* Exercise tasks:
1/ Answer these questions from the notebook on the poem dataset:
(a) By what two things are the poems in the dataset categorized?
(b) Which folder must sit in the same directory as the notebook?
(c) What three column names does the code give the dataframe?
2/ Extend the notebook on the poem dataset, picking up after its last line.

* Selected passage:
The dataset used in this project can be downloaded [here](https://www.kaggle.com/datasets/michaelarman/poemsdataset). It is comprised of two folders, both containing subfolders of poems. These poems are categorized by the form (e.g. haiku, sonnet, etc.) or topic (love, nature, joy, peace, etc.). For our classification, we only keep the topics.

In this notebook, we convert the sub-folders into a dataframe. The folder "topics" needs to be in same directory as this notebook.

In [1]:
import os
import pandas as pd
import re
import numpy

rootdir = 'topics'
df = pd.DataFrame(columns=['file_title','content', 'theme'])

# Iteration over topics
for subdir, _, files in os.walk(rootdir):
    theme = os.path.basename(os.path.normpath(subdir)) #Theme string
    content = []
    titles = []
    
    # Iteration over files inside a topic
    for file in files:
        f = os.path.join(subdir, file)
        if os.path.isfile(f):
            my_file = open(f, "r")
            content.append(my_file.read())
            titles.append(file)
            
#     df_theme = pd.DataFrame(content, columns = ['content'])
    df_theme = pd.DataFrame({"file_title" : titles, "content" : content})
    df_theme['theme'] = theme
    
    df = pd.concat([df, df_theme], ignore_index=True)

In [2]:
df

Unnamed: 0,file_title,content,theme
0,LonelyPoemsALonelyHeartInAThunderstormPoembysy...,A lonely heart sets the table but is she a Mil...,lonely
1,LonelyPoemsALonelyWeekendPoembysylviaspencer.txt,"How bright it is on a Friday, when I am away f...",lonely
2,LonelyPoemsLonelyInTheDarkPoembynouriblack.txt,I am living in the darkness\nI feel so scared\...,lonely
3,LonelyPoemsLonelyBurialPoembyStephenVincentBen...,"There were not many at that lonely place,\nWhe...",lonely
4,LonelyPoemsFilmscriptForALonelyAfternoonPoemby...,"walks into deserted playground\nindifferently,...",lonely
...,...,...,...

* Extracted material:

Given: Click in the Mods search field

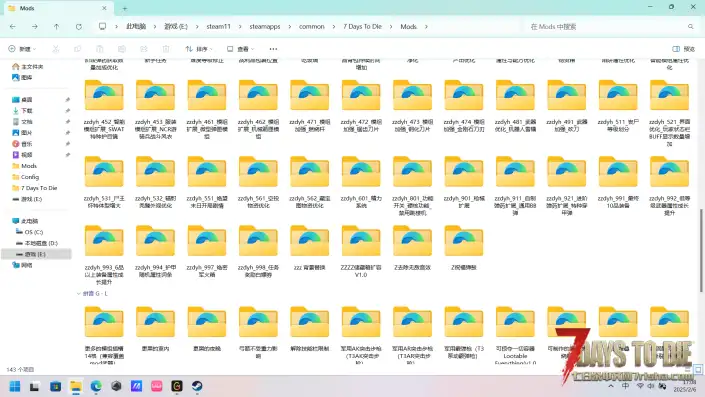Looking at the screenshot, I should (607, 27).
--
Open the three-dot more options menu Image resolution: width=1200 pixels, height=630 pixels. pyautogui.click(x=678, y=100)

* Responses in order:
1/
(a) By form (for example haiku or sonnet) or by topic (for example love, nature, joy or peace).
(b) The folder "topics".
(c) file_title, content and theme.

2/
14330,MusicPoemsWarMusicPoembyHenryVanDyke.txt,Break off! Dance no more!\nDanger is at the do...,music
14331,MusicPoemsMusicPoembyRainerMariaRilke.txt,"Take me by the hand;\nit's so easy for you, An...",music
14332,MusicPoemsTheSoundOfMusicPoembyRaviSathasivam.txt,The sound of music gives us so much emotions\n...,music
14333,MusicPoemsReedMusicPoembyFrederickKesner.txt,Amber frosted reeds\nin the summer's wind\nswa...,music


In [3]:
def extract_author(x):

    expr = r'(?<=by)(.*)(?=.txt)'
    author = re.findall(expr, x)[0]
    
    upper_separator = re.findall('[A-Z][^A-Z]*', author)
    if len(upper_separator) > 0 :
        author = ' '.join(upper_separator)
        
    return author

        
def extract_title(x):
    
    expr = r'(?<=oems)(.*)(?=Poemby)'
    title = re.findall(expr, x)
    
    if len(title) > 0:
        upper_separator = re.findall('[A-Z][^A-Z]*', title[0])
        if len(upper_separator) > 0 :
            title = ' '.join(upper_separator)

    else : 
        title = np.nan
        
    return title

In [4]:
df['author'] = df['file_title'].apply(extract_author)
df['title'] = df['file_title'].apply(extract_title)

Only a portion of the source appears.